Ultrasound scan images of the patient showing intussusception involving the ileocaecal region. (A) Sagittal section abdominal scan. (B) Axial transverse section.

The patient underwent a lower midline laparotomy where a diffuse mass in the ileocaecal region enclosing a tubular structure was found and resected. The patient made an uneventful recovery and was discharged home. The histopathology confirmed the inflammatory mass to be the result of acute transmural appendicitis in an appendix containing faecolith and pus. There was no evidence of any scarred tissue in the appendiceal tip to suggest stump appendicitis.

The first report of a duplex appendix was in 1892. The true incidence of duplex appendices is not accurately known. In a study looking at 50 000 human appendices, four duplex appendices were found giving an incidence of 1 in 12 500.1 So far, fewer than 100 cases have been reported in the literature. Appendiceal duplication should be kept in mind in all cases presenting with lower abdominal pain, who have previously had an appendicectomy. Although a rare phenomenon, the unusual presentation of this anomaly can cause diagnostic dilemmas, and possible errors in subsequent management.

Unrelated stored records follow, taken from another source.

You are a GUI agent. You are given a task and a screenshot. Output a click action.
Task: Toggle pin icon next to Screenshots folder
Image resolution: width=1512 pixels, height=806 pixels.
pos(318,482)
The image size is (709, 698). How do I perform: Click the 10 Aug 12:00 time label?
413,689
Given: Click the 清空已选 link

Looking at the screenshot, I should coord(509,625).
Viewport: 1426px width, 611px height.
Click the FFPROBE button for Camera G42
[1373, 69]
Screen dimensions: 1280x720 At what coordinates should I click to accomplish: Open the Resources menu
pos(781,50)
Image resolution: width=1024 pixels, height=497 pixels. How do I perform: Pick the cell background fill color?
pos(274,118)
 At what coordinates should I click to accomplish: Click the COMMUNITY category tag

Based on reported cases, Wallbridge2 has classified them into three types.

• Type A consists of various degree of partial duplication on a normally localised appendix with a single caecum.

• Type B consists of a single caecum with two completely separate appendices located symmetrically on either side of the ileocaecal valve (B1, ‘bird-like type’) or a normally located appendix along with a rudimentary appendix located along the line of one of the taenia (‘B2 or taenia-coli type’).

• Type C consists of duplicated caecum each with an appendix.

A missed second appendix may result in serious clinical and medico-legal consequences.3 It may remain totally asymptomatic or mimic other intra-abdominal conditions such as carcinoma,4 caecal diverticulum, diverticulosis of the appendix5 or stump appendicitis. In our patient, it presented as a mass in the right iliac fossa mimicking intussusception.

Careful inspection of the caecum, therefore, should be carried out to avoid missing any other appendiceal anomalies.